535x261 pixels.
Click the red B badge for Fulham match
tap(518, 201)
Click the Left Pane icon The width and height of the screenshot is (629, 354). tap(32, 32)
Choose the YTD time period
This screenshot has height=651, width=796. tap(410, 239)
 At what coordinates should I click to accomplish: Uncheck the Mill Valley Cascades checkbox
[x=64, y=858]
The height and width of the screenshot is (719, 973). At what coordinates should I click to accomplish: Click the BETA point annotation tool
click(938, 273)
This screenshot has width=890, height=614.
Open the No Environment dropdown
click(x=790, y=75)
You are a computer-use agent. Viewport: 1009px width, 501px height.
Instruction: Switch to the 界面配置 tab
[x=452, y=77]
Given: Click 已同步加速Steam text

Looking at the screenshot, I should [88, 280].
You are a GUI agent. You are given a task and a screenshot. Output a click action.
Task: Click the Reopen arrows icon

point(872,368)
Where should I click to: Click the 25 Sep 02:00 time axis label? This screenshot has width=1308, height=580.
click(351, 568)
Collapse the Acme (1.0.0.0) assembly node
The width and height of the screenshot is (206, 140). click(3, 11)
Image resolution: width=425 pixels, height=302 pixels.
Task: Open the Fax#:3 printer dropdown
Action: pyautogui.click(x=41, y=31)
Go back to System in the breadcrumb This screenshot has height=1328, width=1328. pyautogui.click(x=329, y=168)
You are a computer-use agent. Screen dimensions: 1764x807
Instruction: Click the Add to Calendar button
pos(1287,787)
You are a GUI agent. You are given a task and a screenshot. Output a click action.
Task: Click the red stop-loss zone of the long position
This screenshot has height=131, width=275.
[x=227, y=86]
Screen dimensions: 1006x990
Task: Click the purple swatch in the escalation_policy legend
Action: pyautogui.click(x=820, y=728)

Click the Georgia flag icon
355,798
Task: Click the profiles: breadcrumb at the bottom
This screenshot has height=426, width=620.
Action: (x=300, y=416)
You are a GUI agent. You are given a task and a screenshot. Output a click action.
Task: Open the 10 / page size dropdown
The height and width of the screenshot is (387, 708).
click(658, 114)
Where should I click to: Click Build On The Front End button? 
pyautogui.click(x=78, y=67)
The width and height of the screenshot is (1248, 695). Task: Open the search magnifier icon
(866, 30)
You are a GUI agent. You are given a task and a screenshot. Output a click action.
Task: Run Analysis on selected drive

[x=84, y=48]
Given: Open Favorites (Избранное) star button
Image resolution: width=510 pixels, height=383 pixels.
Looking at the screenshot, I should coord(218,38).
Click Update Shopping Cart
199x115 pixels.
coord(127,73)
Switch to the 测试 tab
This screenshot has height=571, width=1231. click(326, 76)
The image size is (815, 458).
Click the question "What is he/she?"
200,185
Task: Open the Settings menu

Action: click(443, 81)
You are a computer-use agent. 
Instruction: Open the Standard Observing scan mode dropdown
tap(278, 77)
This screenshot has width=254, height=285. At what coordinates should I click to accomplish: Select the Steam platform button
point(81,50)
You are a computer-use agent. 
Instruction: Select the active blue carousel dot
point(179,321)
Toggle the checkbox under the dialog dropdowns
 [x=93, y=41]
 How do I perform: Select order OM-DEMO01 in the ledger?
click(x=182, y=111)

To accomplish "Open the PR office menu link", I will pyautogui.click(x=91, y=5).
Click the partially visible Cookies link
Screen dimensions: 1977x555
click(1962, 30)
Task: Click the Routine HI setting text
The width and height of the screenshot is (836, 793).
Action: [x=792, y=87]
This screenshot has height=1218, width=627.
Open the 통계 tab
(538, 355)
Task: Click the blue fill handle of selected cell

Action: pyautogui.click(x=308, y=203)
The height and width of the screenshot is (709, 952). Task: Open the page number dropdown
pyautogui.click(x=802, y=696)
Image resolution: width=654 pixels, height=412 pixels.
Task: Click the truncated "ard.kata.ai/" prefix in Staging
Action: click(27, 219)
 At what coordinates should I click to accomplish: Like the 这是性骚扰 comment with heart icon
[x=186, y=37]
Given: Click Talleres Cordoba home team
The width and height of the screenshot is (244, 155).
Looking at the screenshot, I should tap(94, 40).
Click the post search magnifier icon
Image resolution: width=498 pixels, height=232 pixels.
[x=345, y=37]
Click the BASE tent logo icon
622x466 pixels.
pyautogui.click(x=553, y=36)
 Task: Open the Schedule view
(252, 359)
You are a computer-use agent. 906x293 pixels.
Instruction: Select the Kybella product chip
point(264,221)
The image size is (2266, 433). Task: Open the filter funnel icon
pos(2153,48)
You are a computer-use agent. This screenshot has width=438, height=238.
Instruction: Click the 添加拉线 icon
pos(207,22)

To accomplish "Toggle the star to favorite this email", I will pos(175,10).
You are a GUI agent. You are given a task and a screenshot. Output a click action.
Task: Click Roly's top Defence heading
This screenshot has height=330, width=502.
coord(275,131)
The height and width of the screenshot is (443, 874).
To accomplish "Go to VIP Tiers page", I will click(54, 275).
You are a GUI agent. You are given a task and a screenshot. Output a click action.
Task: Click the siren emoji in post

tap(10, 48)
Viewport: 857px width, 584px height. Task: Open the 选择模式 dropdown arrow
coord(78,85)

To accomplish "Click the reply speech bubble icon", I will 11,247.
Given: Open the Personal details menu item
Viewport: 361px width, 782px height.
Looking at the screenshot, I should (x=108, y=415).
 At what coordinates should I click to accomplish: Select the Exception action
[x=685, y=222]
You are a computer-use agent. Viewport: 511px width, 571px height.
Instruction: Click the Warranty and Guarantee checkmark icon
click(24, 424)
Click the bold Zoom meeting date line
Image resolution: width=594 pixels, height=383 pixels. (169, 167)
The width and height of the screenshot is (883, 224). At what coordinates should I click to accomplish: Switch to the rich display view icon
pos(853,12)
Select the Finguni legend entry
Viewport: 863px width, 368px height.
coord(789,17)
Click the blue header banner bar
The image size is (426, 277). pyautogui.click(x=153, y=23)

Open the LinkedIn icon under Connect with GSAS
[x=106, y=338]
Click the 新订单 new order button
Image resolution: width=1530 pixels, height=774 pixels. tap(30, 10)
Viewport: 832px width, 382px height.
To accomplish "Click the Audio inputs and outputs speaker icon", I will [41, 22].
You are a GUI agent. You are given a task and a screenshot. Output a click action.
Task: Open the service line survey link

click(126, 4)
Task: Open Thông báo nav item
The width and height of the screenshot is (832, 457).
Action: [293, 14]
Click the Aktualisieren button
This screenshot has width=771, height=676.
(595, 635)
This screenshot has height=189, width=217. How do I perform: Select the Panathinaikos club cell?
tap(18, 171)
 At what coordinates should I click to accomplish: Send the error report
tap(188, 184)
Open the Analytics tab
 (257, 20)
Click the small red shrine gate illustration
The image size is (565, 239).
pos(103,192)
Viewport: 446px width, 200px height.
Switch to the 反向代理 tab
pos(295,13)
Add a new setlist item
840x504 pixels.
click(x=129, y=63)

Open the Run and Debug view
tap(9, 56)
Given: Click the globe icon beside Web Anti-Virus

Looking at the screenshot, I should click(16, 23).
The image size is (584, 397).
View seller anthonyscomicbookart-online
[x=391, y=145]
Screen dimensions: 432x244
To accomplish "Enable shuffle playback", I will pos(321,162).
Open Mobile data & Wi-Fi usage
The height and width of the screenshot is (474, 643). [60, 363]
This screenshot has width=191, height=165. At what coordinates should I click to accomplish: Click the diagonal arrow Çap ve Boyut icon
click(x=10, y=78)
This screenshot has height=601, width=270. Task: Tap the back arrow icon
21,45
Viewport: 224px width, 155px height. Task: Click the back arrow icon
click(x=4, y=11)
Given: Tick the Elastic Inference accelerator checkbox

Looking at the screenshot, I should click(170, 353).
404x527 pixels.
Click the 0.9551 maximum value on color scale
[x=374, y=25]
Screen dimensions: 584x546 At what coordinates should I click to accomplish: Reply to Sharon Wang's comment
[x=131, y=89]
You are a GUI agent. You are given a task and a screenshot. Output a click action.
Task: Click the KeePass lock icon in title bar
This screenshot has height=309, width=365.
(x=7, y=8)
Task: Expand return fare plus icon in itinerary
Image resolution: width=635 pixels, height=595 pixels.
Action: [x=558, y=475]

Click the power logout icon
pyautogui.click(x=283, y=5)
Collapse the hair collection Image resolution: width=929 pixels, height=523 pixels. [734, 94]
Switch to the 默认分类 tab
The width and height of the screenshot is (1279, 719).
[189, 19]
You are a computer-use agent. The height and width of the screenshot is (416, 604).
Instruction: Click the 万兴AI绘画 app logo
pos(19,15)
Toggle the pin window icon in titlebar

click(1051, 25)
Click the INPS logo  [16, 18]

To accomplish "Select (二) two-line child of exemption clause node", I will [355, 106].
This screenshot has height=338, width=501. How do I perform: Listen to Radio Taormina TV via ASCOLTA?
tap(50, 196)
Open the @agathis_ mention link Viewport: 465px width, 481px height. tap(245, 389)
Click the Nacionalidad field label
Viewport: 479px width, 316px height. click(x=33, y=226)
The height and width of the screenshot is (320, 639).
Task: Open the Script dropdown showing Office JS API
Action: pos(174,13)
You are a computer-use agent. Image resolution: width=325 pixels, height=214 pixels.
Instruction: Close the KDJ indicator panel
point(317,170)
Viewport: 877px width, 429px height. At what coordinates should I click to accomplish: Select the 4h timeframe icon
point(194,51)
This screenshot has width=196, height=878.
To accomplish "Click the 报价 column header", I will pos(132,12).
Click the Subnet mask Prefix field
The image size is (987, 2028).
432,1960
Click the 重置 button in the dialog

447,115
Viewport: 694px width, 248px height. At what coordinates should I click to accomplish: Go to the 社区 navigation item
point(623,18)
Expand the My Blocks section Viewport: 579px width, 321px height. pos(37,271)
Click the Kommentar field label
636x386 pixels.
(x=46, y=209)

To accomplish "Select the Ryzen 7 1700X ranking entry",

# Your instructions:
Sift through the entries and copy every line with "entry".

# Your solution:
Select the Finguni legend entry
To accomplish "Select the Ryzen 7 1700X ranking entry",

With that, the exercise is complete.